We went to Chatelet for a quick peek at the plants market, and then walked along the banks of the Seine direction Place de la Concorde (that's where the giant airplane is mounted on a plinth, the last  of its tribe).

On-route we checked whether my now favourate cashmere shop (Richard Grand) had any of their special fabulous stoles in store.  Last year I found one which they had produced 'as an experiment', which is almost twice as heavy as their regular stoles, and did sterling duty on the often unheated coaches that I commute in - I wore it almost every day for a month!  They had not ordered any this year, but did manage to rootle up one from the previous year that had been overlooked, in a beautiful olive green - result!

Just around the corner is the Marche St-Honore where we had a little snack in an Italian restaurant.  Well, it was supposed to have been lunch .... We ordered the cheese platter, enough for two, we were assured.  The face of my friend when it arrived was priceless!  Four two-inch thin slices of cheese, with a few pieces of broken walnut and, it must be admitted, a basket full of excellent bread.  We immediately ordered another plate, this one full of charcuterie, which was more plentiful, but still barely counted as a snack, much less lunch.  But as A. said, you can't expect la Bourboulian standards in the centre of Paris!

Thereafter we sidled up to my Paris club, deftly avoiding the entrance to the Hermes store that is along the way (one of my friends is trying hard not to buy a particularly desirable and hideously expensive shawl - I, of course, am quite immune to the lure of their scarf counter nowadays).

At the club we were rebuked for one of my friend's sneakers, and refused entrance to the main cafe.  We were, however, allowed into the sports bar, which I didn't even know existed, and took tea overlooking the swimming pool where several sporty Parisian were doing the rounds, with the park-like garden in the background.

Thus refreshed we walked over to the Place de la Concorde, ogling the shop window of Maxim's on the way.  I noticed that the Grande Roue, the giant ferris wheel, as still up.  It is usually taken down in February, but will stay up longer this year because France is hosting the European football championship this year - every capsule is decorated with the face of a football player!

The Tile Factory (aka les Tuileries) is just beside the giant wheel, so we went there, too.  Always an amazingly dusty experience, my shoes were still covered in a whitish powder when I arrived home in Oxford.  All sorts of flowers were in bloom, though the daffodils had finished some time ago.  My friend claimed they are still out on La Banne d'Ordanche - I hope they made it through the snowfall that was predicted for Saturday night!

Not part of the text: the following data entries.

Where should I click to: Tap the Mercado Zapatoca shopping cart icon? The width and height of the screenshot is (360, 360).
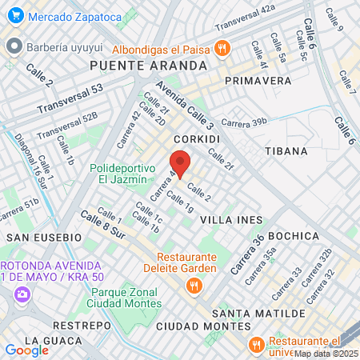13,15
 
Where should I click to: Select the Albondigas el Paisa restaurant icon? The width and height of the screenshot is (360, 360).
222,50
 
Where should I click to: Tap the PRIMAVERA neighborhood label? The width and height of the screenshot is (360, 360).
258,81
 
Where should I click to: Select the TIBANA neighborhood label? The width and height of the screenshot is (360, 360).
286,150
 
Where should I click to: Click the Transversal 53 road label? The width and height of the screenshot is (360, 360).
70,98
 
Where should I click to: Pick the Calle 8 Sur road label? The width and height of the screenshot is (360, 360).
103,224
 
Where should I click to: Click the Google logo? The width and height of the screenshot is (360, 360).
26,350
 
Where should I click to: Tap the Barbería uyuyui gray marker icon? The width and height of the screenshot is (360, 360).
13,46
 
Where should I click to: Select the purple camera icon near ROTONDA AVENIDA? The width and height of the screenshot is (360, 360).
21,294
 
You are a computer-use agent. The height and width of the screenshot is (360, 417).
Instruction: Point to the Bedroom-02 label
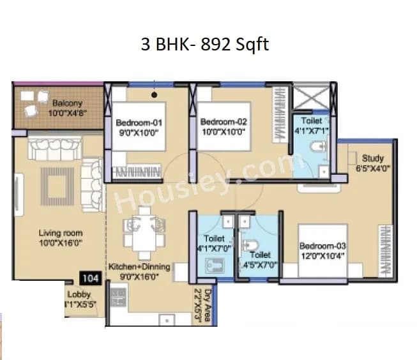click(x=224, y=122)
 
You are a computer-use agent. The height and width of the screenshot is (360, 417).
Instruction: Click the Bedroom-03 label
click(x=324, y=246)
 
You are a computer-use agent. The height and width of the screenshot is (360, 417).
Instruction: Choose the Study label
click(x=372, y=158)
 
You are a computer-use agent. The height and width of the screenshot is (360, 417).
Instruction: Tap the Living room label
click(x=61, y=234)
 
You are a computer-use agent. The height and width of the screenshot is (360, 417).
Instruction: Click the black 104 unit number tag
click(x=89, y=278)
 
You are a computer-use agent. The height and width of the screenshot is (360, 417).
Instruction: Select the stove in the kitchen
click(x=118, y=297)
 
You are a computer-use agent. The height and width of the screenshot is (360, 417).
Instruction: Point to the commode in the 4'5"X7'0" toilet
click(x=253, y=245)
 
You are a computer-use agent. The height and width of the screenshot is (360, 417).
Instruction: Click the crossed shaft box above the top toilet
click(x=310, y=98)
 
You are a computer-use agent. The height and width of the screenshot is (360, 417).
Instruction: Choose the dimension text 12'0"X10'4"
click(x=324, y=255)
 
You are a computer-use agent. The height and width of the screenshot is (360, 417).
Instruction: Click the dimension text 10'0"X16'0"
click(x=61, y=243)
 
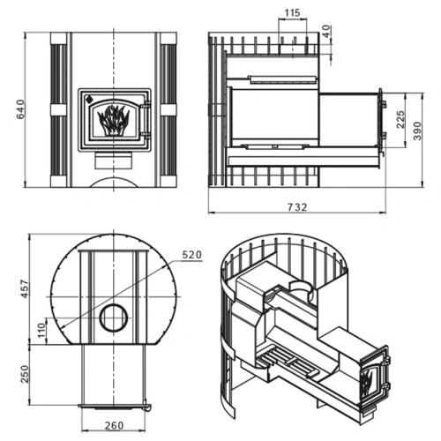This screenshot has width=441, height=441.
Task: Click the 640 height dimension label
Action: (x=20, y=109)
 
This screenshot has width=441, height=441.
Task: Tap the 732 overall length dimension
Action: (x=297, y=207)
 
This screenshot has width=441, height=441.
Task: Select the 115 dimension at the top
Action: (x=292, y=12)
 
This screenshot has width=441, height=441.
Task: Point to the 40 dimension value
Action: (x=326, y=31)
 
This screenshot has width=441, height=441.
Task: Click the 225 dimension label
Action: (x=400, y=119)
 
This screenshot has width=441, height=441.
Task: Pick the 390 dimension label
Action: (x=417, y=131)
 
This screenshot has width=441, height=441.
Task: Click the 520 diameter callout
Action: (x=192, y=255)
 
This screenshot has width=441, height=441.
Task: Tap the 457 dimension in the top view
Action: (x=26, y=289)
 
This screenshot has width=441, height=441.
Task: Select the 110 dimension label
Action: (x=42, y=330)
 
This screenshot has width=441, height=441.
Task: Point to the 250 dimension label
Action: (x=26, y=374)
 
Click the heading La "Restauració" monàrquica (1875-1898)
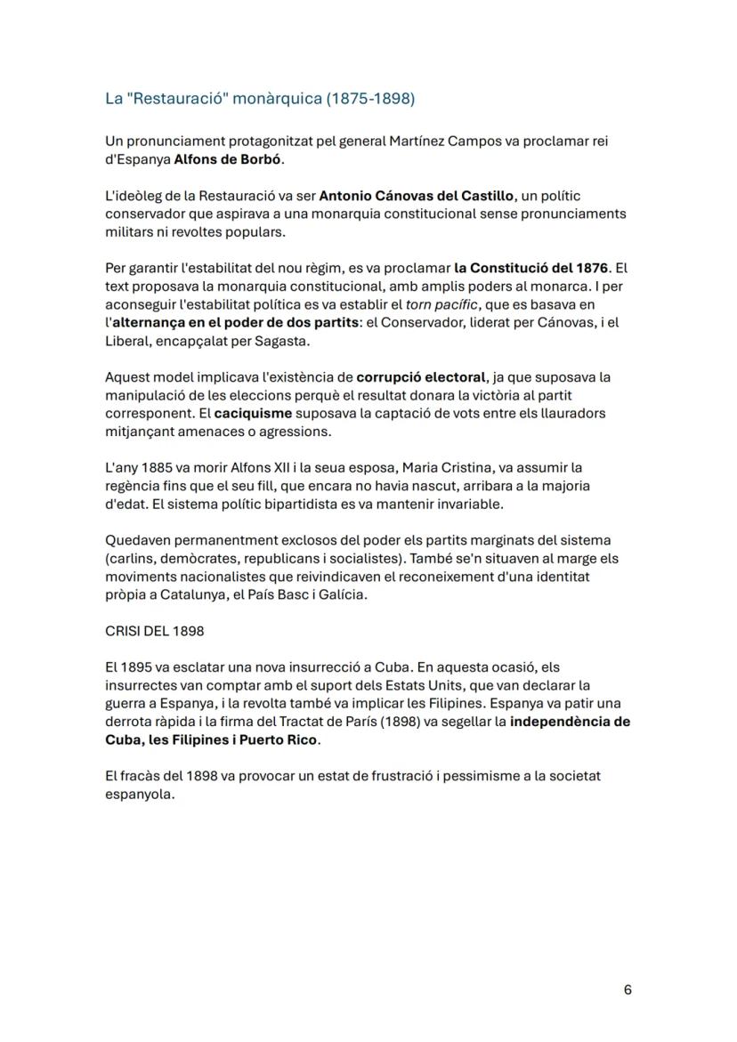pos(260,99)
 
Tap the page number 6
pos(628,989)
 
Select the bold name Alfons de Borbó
pos(229,159)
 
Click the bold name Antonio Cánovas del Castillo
pos(417,195)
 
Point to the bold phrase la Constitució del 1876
pos(531,268)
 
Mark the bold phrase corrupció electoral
pos(421,376)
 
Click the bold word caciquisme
pos(247,413)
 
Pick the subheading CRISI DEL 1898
pos(154,631)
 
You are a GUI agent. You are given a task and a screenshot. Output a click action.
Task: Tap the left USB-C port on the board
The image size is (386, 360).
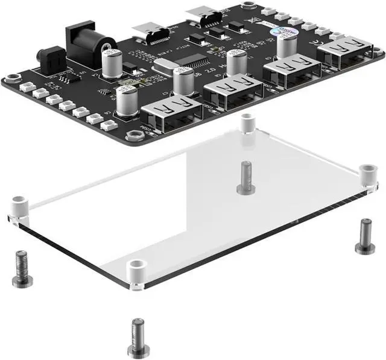coord(147,30)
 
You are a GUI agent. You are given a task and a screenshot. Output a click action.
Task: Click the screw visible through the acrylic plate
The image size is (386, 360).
coord(245,177)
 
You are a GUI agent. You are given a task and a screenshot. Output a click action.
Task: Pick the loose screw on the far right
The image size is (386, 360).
coord(364,236)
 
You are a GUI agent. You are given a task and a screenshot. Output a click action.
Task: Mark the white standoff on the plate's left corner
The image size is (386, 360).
coord(19,207)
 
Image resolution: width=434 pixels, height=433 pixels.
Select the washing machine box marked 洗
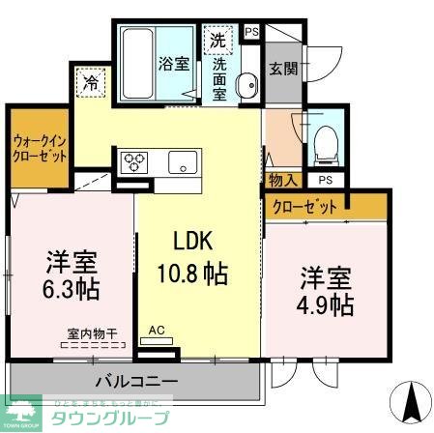click(x=218, y=42)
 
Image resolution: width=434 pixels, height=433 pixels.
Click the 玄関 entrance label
click(x=282, y=69)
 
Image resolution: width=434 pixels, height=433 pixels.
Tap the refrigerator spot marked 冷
click(x=90, y=84)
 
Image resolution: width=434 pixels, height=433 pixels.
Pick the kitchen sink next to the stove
click(x=183, y=162)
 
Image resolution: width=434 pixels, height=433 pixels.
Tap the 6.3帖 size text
click(x=72, y=287)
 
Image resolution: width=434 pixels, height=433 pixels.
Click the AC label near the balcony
click(x=157, y=331)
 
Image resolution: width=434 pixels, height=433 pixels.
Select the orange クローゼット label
click(x=305, y=206)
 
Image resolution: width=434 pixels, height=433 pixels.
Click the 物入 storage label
click(x=283, y=180)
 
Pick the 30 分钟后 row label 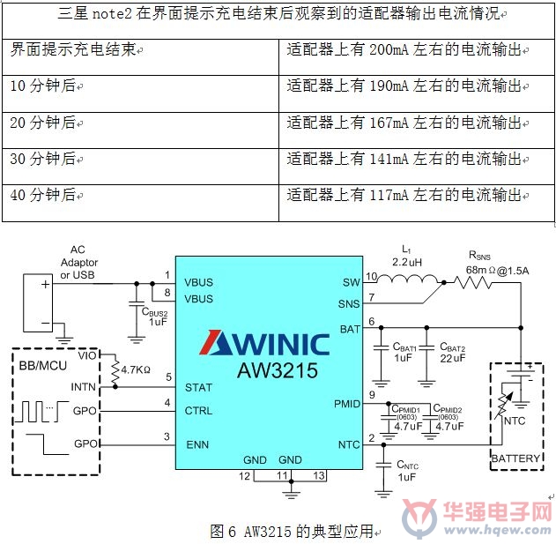(43, 159)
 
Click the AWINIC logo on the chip (264, 343)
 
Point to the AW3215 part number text (278, 370)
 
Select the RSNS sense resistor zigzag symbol (472, 282)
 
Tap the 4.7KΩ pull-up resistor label (136, 370)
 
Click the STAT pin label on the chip (198, 388)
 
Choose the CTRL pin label (198, 411)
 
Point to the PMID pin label (347, 404)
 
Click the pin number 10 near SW (371, 276)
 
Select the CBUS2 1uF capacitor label (154, 317)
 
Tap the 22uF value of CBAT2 (452, 359)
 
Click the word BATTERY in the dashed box (515, 458)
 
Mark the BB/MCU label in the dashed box (43, 366)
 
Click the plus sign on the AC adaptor (46, 284)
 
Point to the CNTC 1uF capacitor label (407, 471)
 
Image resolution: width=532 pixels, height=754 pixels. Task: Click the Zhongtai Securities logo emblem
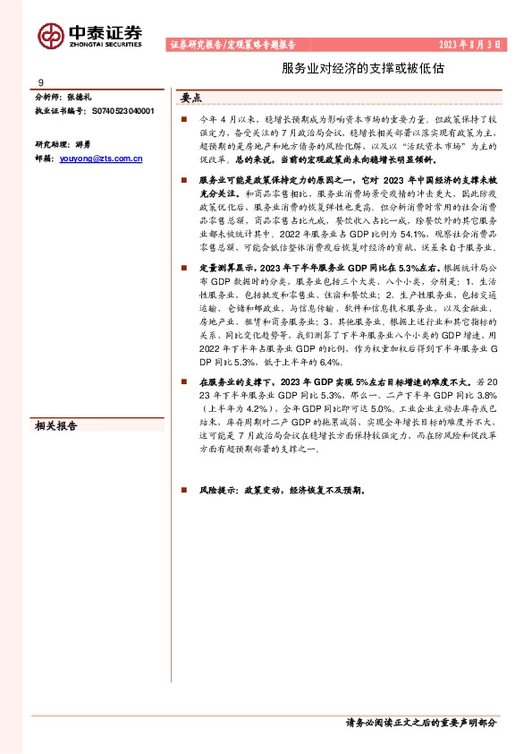pyautogui.click(x=51, y=34)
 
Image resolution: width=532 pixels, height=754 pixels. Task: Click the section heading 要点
pyautogui.click(x=191, y=99)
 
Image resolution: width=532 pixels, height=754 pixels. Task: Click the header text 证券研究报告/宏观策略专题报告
pyautogui.click(x=232, y=44)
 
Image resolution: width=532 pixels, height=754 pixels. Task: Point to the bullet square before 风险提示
pyautogui.click(x=182, y=491)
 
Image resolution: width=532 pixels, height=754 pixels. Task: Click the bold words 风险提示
pyautogui.click(x=213, y=491)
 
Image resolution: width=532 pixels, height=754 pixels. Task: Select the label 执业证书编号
pyautogui.click(x=58, y=111)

The main disappointment of the trip was that we couldn't find any chicory, a coffee substitute which I favour as an after supper hot beverage, but well, you can't have everything.  I did find a new Les Tresors de Picsou, though, which I read on the way home.

All in all it was a very nice day out.

Nifty car at the club entrance - some cool people are members!


Maxim's shop window display



Temporary facade while they are restoring the Hotel de la Marine


Can you see the faces on the Ferris wheel?



The tulips are out!


Don't recall seeing this water-garden before


The old lady sitting on that chair moved while I took the photo - her head was three inches away from the pigeon

Pigeons are totally respect-less, even the most beautiful woman is just a roosting post for them




Great composition, lousy colours - imagine this photo with a blue sky, please!

Daisies galore

Some sort of prune tree in bloom, gorgeous!

though decrepit

We nipped into the Louvre, this is the view from inside the pyramid, not the goal

More prison bars

Whatever were they thinking when they imposed this contraption on the Louvre?

Having coffee opposite the Gard du Nord we noticed this melting house - apparently underground heating ducts are melting French residential properties all over central Paris

There is a Velvet Underground exhibition on

Personally I would sue!



Monday, 18 April 2016

Musings on retirement and work

In the olden days, before I had my current job, I was dreaming of retirement all the time.  Whenever I couldn't cope any more, I would console myself with this dream of eventual freedom from wage-slavery.  Just wait 'til I am 60, I thought, and then I'll live!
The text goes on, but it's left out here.